Geneva - United Nations High Commissioner for Human Rights, Zeid Ra'ad Al Hussein, deplored on Monday "the widespread anti-migrant rhetoric that we have heard, spanning the length and breadth of the European continent".
The United Nations human rights boss decried a "worrying rise" in detention of migrants in so-called "hotspots" in Greece and Italy and urged authorities to find alternatives to confining children while their asylum requests are processed.
"Even unaccompanied children are frequently placed in prison cells or centers ringed with barbed-wire.

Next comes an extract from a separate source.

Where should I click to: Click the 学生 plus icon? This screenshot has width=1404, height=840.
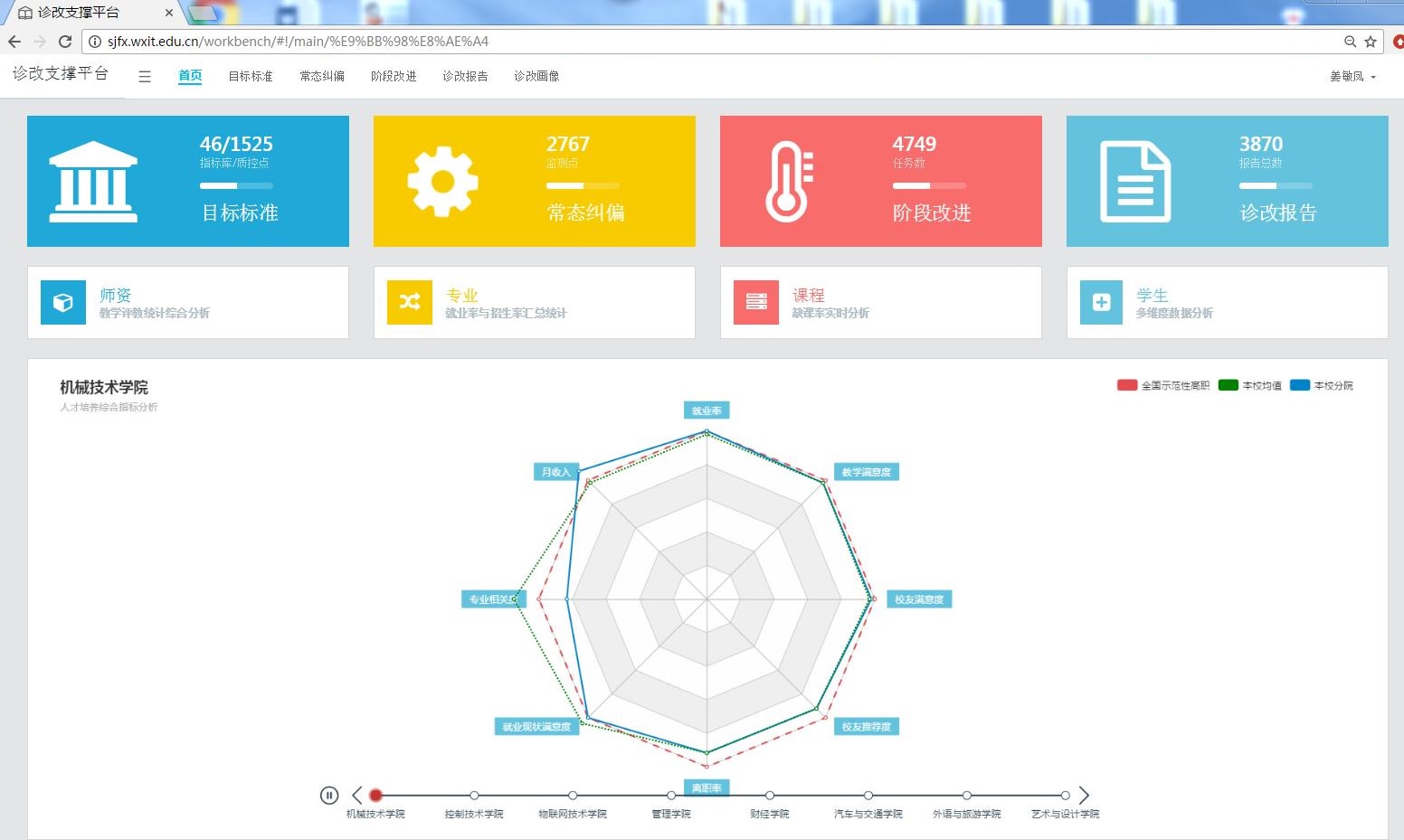pos(1101,302)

Detention is never in the best interests of the child - which must take primacy over immigration objectives," Zeid Ra'ad Al Hussein he told the opening of the UN Human Rights Council's.
Zeid urged the EU to collect data on migrant detentions by member states, warning that "the figures would, I fear, be very shocking."
More than one million people made the journey to Europe in 2015, the majority fleeing war in Syria and the West Asia, and a further 208,000 have come since January, according to UN figures.
More than 2,850 people have died trying to cross the Mediterranean so far this year.
Faced with the influx, the UN rights chief warned that in many countries were showing "a strong trend that overturns international commitments, refuses basic humanity, and slams doors in the face of human beings in need."
He pointed out that EU countries so far have managed to relocate fewer than one percent of the 160,000 people they have committed to taking from overwhelmed Greece and Italy.
He urged European countries to "find a way to address the current migration crisis consistently and in a manner that respects the rights of the people concerned," and to "remove hysteria and panic from the equation."